Snowflake Snowpro Core Preparation Part 14 — Estimation Functions, System Functions & Table Functions

Ganapathy Subramanian.N
6 min readJun 5, 2024

--

In this blog, we are going to discuss about Estimation Functions, Sampling, System Functions & Table Functions

Estimation Functions:

● Functions which are helpful to estimate the values.

Cardinality Estimation:

● Snowflake uses HyperLogLog to estimate the approximate number of distinct values in a data set.

● HyperLogLog is a state-of-the-art cardinality estimation algorithm, capable of estimating distinct cardinalities of trillions of rows with an average relative error of a few percent.

● Snowflake recommend using HyperLogLog whenever the input is potentially large, and an approximate result is acceptable.

● The average relative error of our HyperLogLog implementation is 1.62338% (i.e., the average relative difference to the corresponding COUNT(DISTINCT …) result).

Similarity Estimation:

● Snowflake uses MinHash for estimating the approximate similarity between two or more data sets.

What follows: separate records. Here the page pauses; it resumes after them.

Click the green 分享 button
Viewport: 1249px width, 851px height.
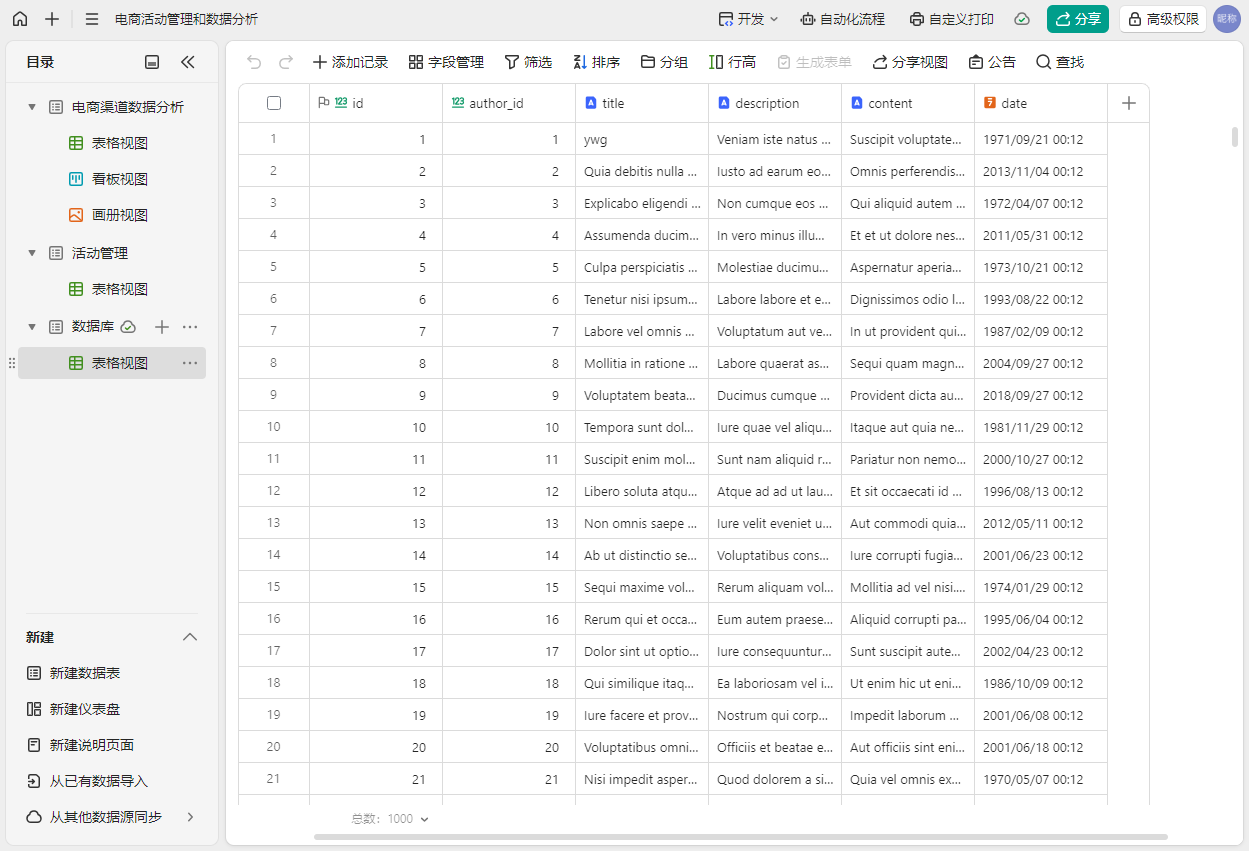tap(1077, 19)
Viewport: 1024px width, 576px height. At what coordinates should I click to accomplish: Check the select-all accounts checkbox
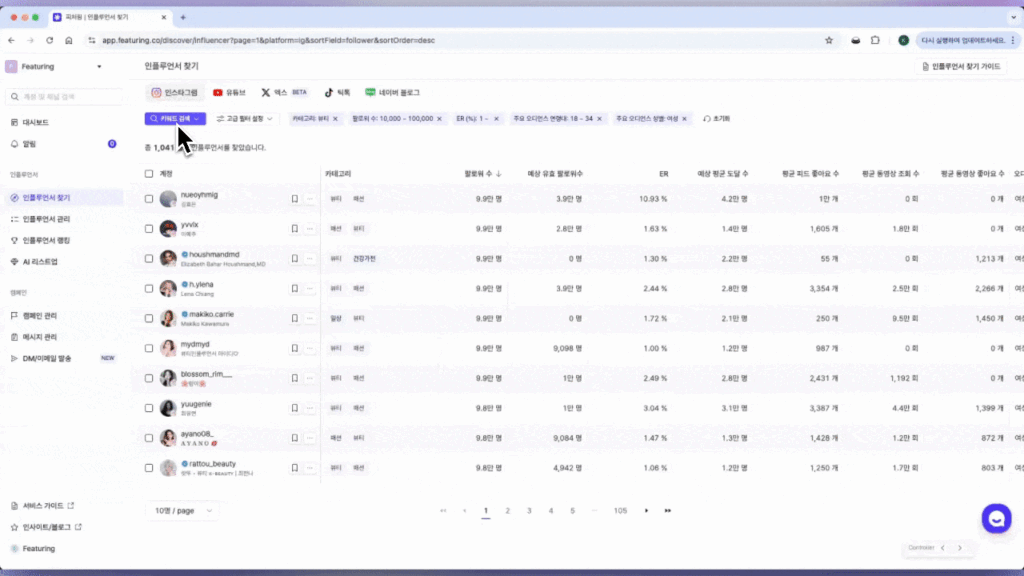click(149, 173)
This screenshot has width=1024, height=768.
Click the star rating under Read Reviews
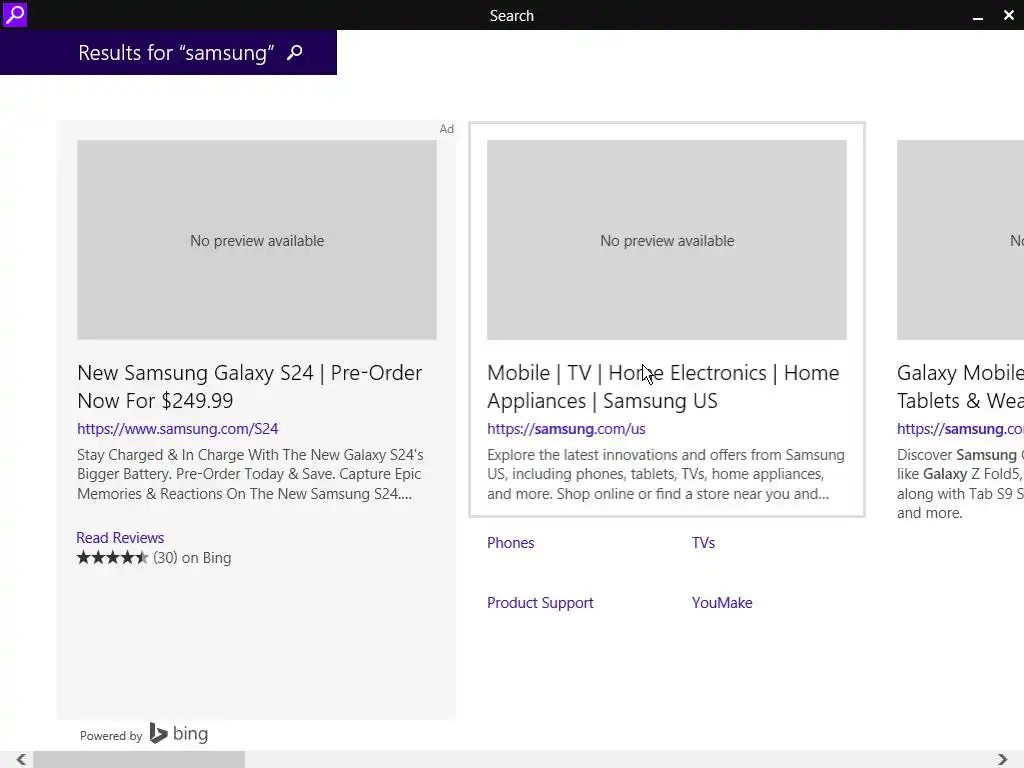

● The MinHash scheme compares sets without computing the intersection or union of the sets, which enables efficient and effective estimation.

● The Jaccard similarity coefficient (or index) is used to compare the similarity between two sets — J(A,B) = (A ∩ B) / (A ∪ B).

● However, this calculation can consume significant resources and time and, therefore, is not ideal for large data sets.

● In contrast, the goal of the MinHash scheme is to estimate J(A,B) quickly, without computing the intersection or union.

The similarity index of these two tables is approximated as 0.79, as opposed to the exact value 0.8 (i.e., 4/5).

Frequency Estimation:

● Snowflake uses the Space-Saving algorithm, a space and time efficient way of estimating approximate frequent values in data sets.

● It is implemented through the APPROX_TOP_K family of functions.

● Additionally, the APPROX_TOP_K_COMBINE function utilizes the parallel Space-Saving algorithm.

● The percentage of error for the algorithm depends heavily on how skewed the data is, and the number of counters used in the algorithm.

● As data becomes more skewed, or more counters are used, the output will be more accurate.

Percentile Estimation:

● Snowflake uses an improved version of the t-Digest algorithm, a space and time efficient way of estimating approximate percentile values in data sets.

● It is implemented through the APPROX_PERCENTILE family of functions.

● This algorithm has a constant relative error.

● This algorithm has substantial empirical support, but no rigorous proof of any accuracy guarantees.

The value returned in this case is higher than any value in the data set

Sampling:

● Returns a subset of rows sampled randomly from the specified table.

Fraction Based — Sample a fraction of a table, with a specified probability for including a given row.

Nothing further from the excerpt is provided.